Les sociologues Richard A. Cloward et Frances Fox Piven analysent différentes mobilisations qui se déroulent aux États-Unis, notamment les mouvements de chômeurs des années 1930 et les luttes des noirs pour les droits civiques dans les années 1960. L’organisation du mouvement vide les protestations populaires de leur force subversive. Les leaders structurent les mobilisations et se transforment en professionnels de la lutte. Ils font des compromis avec les autorités pour assurer leur position. La contestation spontanée est canalisée lorsqu’elle passe de la rue et des usines aux salles de réunions et aux salons institutionnels. La réussite de l’organisation débouche vers l’échec du mouvement.
Les moyens de coercition physique et les moyens de production des richesses sont contrôlés par une même classe dirigeante. Le système électoral représentatif vise à dissimuler cet accaparement du pouvoir. Pour les pauvres, la seule forme de protestation consiste à bafouer les normes politiques. Un changement sur le plan de la conscience et des comportements peut permettre l’émergence d’un mouvement de protestation. « Un grand nombre d’individus, qui d’ordinaire se plient à l’autorité de leurs gouvernants et reconnaissent la légitimité du cadre institutionnel, en viennent à penser que ces gouvernants et ce cadre sont injustes et mauvais », décrivent les deux sociologues.
Les personnes d’ordinaire fatalistes exigent alors un changement en dehors du cadre existant. Les personnes qui se considèrent impuissantes prennent conscience de leur capacité d’agir et tente de prendre leur vie en main. Des grèves, des manifestations, des émeutes éclatent alors à grande échelle. « D’abord, les gens se rebellent en nombre ; ils se mettent à transgresser les traditions et les lois auxquelles ils se plient d’habitude, et ils défient les autorités devant lesquelles ils s’inclinent en temps normal », observent les deux universitaires. La lutte permet de sortir de l’acte individuel pour devenir un mouvement collectif.
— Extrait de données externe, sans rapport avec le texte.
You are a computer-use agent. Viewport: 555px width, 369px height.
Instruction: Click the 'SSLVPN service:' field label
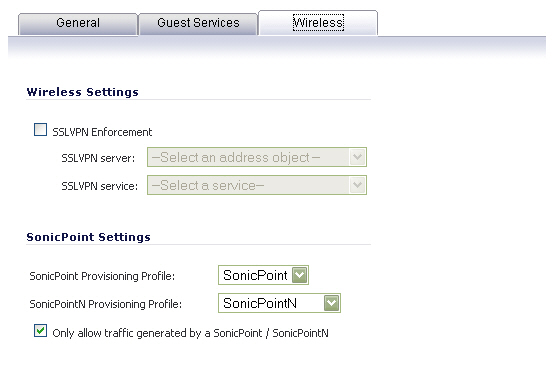99,186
Pourtant, la plupart des gens se conforment aux contraintes sociales dans leur vie quotidienne. Ils se plient aux règles et aux rythmes dictés pour gagner leur vie. L’environnement social est considéré comme juste et inévitable. Mais les pauvres peuvent aussi se révolter, briser les chaînes du conformisme dans lesquelles les enferment le travail, la famille et l’environnement social. Les classes populaires se révoltent, mais uniquement dans certaines circonstances exceptionnelles. La colère et la frustration, combinée avec une crise des institutions de contrôle social, peuvent déboucher vers des révoltes. C’est surtout lorsque la situation entraîne une rupture dans la vie quotidienne que des mouvements émergent. Le confort de la routine du travail ne permet plus de survivre. Seules des conditions exceptionnelles expliquent la révolte. Rosa Luxemburg estime que les organisations du mouvement ouvrier ne peuvent pas prévoir les explosions sociales.
La révolte explose lorsque la colère sort des normes politiques imposées par le système représentatif électoral. Les personnes qui se révoltent agissent par rapport à leur expérience quotidienne. Le patron, le contremaître, l’administration qui contrôle ou le propriétaire sont les cibles immédiates. Les classes dirigeantes, l’État et le capitalisme demeurent des ennemis plus abstraits et lointains. Les prolétaires luttent localement, et s’en prennent à de simples exécutants, plutôt que de s’attaquer à des administrations centrales à l’autre bout du pays. Lorsque les contestations locales se généralisent, le mouvement peut construire un rapport de force plus global.
Pour endiguer un mouvement d’ampleur, le pouvoir doit satisfaire les revendications. Les groupes qui refusent les concessions et veulent continuer la lutte peuvent alors être isolés et réprimés plus facilement. Les réformes débouchent également vers une institutionnalisation des luttes. Dans les années 1930, le droit de se syndiquer permet l’abandon de la grève sauvage au profit de pratiques légalistes et juridiques. Dans les années 1960, le droit de vote des noirs orientent les leaders du mouvement vers la normalisation politicienne et la bureaucratisation à travers la participation aux élections.
La protestation découle de changements sociaux. Elle n’est pas créée par ceux qui l’organise et en prennent les commandes. Les changements politiques découlent de la protestation de masse et des perturbations, et non pas des organisations.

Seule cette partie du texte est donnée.